Xiang-cd/unet-finetune

quantitative evaluation

Closed this issue · 4 comments

Hi, I'm impressed by your work.

I have two questions.

  1. I wonder how to evaluate the clip similarity in Fig.2 and FID score on the flower dataset.

  2. In Fig. 1(b), the measured time cost demonstrates that yours is faster than Dreambooth.
    But several visual adapter papers show their computation costs slightly increase due to the added adapter module.
    So, I wonder how the time cost is reduced in your work.

Thanks in advance.

hi, thank you for issuing,

  1. for clip score computation, we just use clip model to encode image feature, then norm the len of feature to 1, then compute the cosine value of these two feature vectors. We compute the mean cosine value of two sets of images(n1 image in set1, n2 images in set2, there will be n1*n2 image pairs)
  2. for fid score computation, we first resize the flower dataset to 256 for better alignment, then sample 5000 flowers in 256 resolution with all flower names(102 flower name in total), than compute the fid between 5000 flowers and resized dataset.

■ ■ ■ ■ ■ ■ ■

Write the next part of the issue thread on quantitative evaluation, beginning directly after its last sentence.

Saved entries
■ ■ ■ ■ ■ ■ ■

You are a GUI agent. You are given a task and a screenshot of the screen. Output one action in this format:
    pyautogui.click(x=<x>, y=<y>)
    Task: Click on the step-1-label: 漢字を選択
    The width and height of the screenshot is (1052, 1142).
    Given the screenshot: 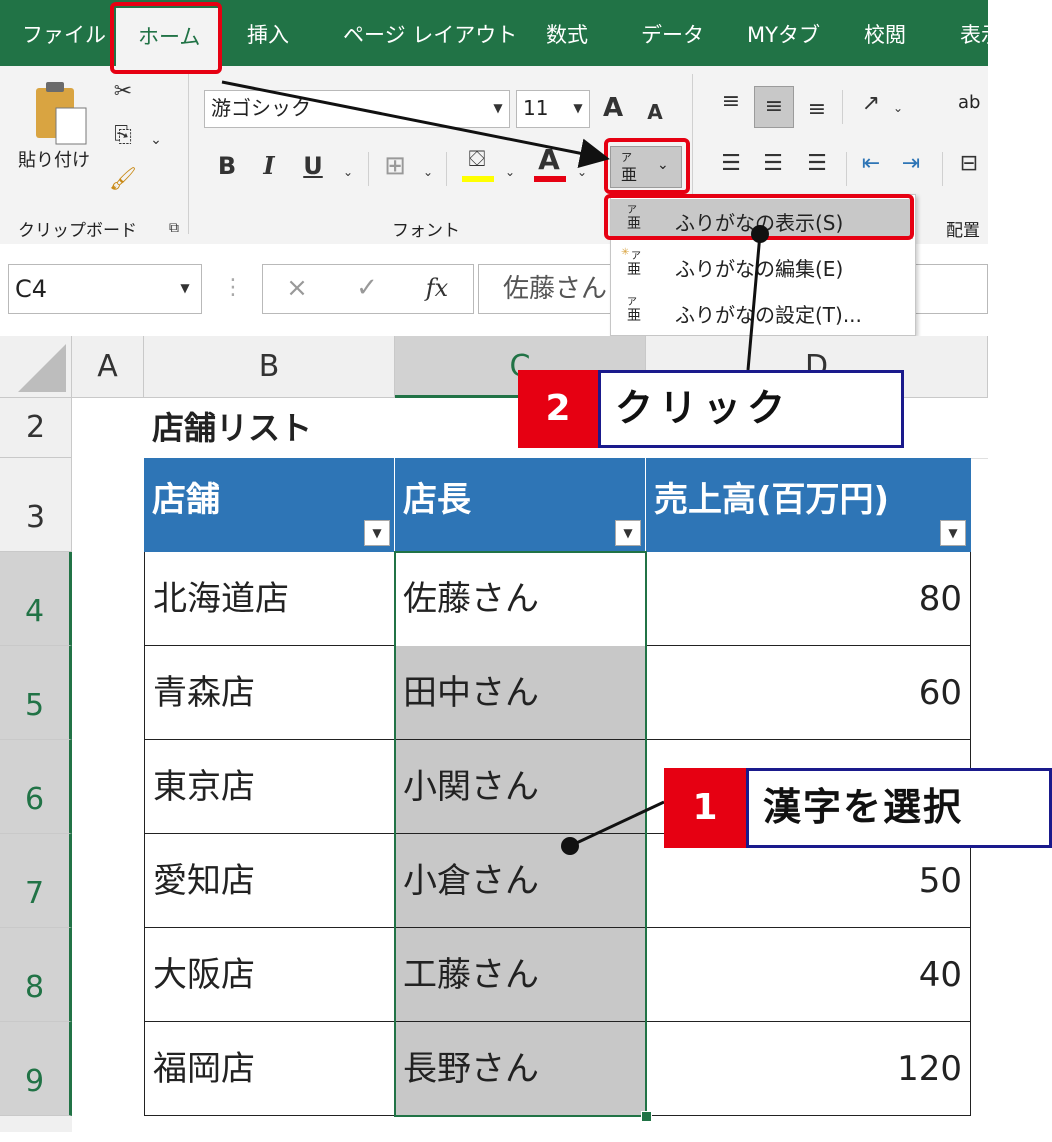 What is the action you would take?
    pyautogui.click(x=899, y=808)
    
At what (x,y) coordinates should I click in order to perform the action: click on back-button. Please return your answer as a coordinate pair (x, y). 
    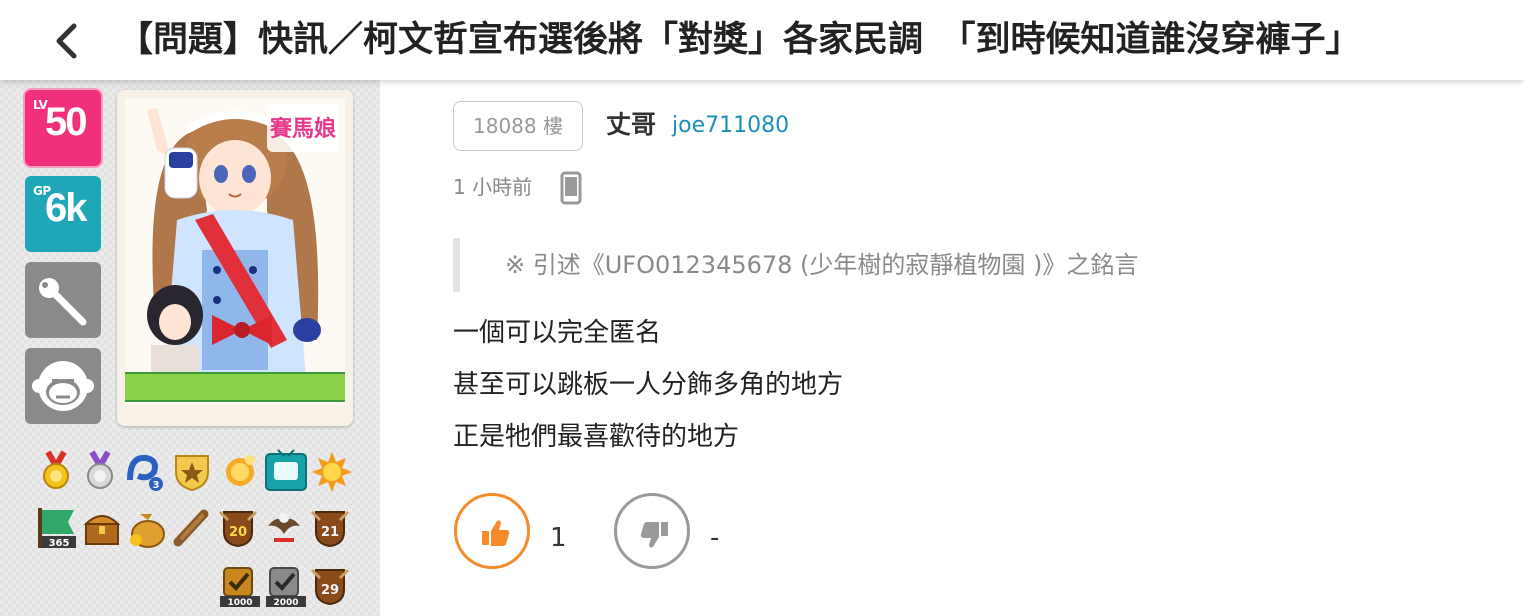
    Looking at the image, I should click on (65, 41).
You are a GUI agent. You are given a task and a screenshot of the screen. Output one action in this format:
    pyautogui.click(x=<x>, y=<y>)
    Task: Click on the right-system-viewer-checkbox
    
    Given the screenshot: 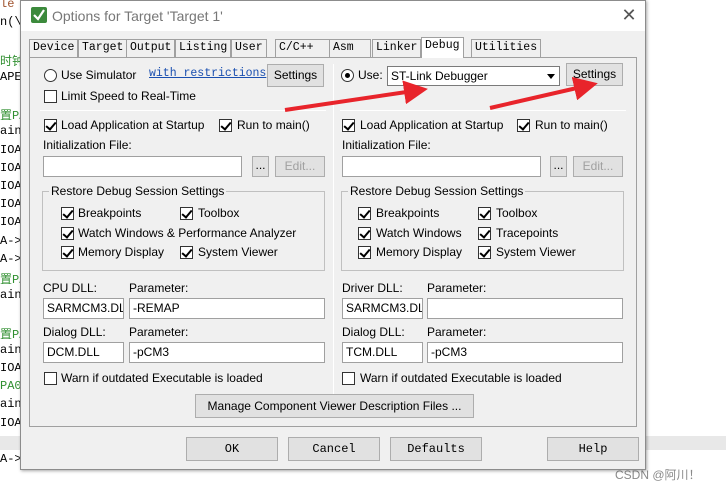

■ ■ ■ ■ ■ ■ ■

• _Task answer_:
  3. we measure the time cost of the training process, as we only optimize a very small of parameters, the optimizer.step() will be much faster than optimizing the whole model, so there will be a speed up. For inference time, there will be no speed up in threoy.

@Xiang-cd

Thanks for your quick reply.

One can guess that the inference speed may be slightly slower than the Dreambooth baseline due to adapter computation as other adapter papers.

Do you have plans to release the evaluation code (e.g., clip score, fid)?

It would be a big help for reproducing the results if you share that codes.

Thanks in advance.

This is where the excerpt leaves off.